Hij heeft geen tijd voor zijn gezin, Hij gaat nog liever met z’n praatvriendin Tijdens de yoga heeft hij haar ontmoet, En niemand die met kermis iets vermoedt. En aan het einde van elke dag belandt ie onder de visafslag Weet geen verschil meer tussen baco en een biertje Dat maakt niet uit, het gaat om z;n pleziertje
Ja eens per jaar laat ik me lekker gaan Vier dagen lang kan ik niet op m’n benen staan Van ’s morgens vroeg tot midden in de nacht Zingen en zuipen wij op volle kracht.
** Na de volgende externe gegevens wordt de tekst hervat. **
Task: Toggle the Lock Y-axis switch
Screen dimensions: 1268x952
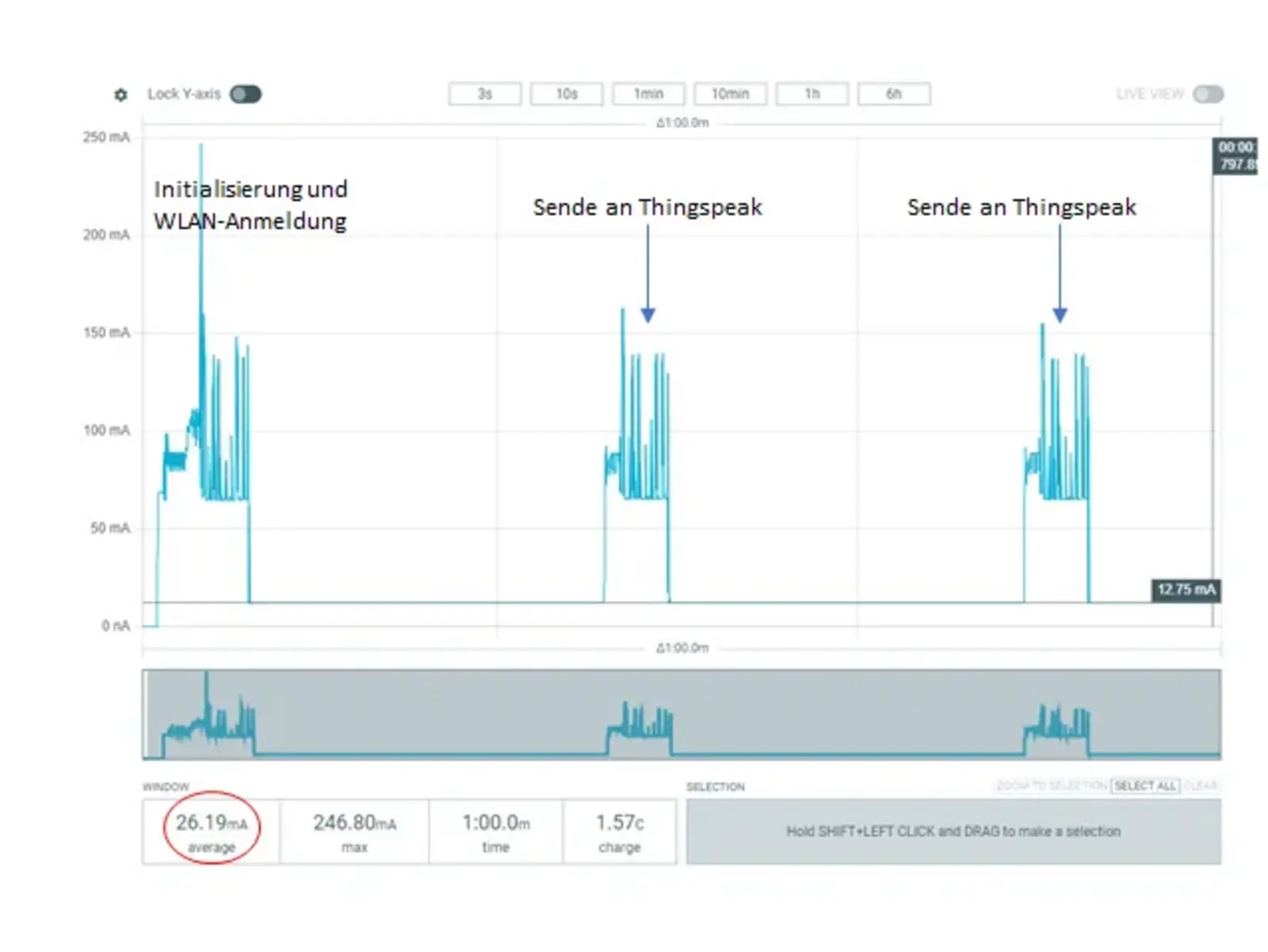Action: (x=245, y=95)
Elke keer denk ik telkens weer ik ga echt niet meer Maar ik zit toch weer in ’t café, Holadiee Ik heb geen zin maar m’n praatvriendin die pakt mij weer in Dus ga ik maar weer mee
Want eens per jaar laat ik me lekker gaan Vier dagen lang kan ik niet op m’n benen staan Van ’s morgens vroeg tot midden in de nacht Zingen en zuipen wij op volle kracht.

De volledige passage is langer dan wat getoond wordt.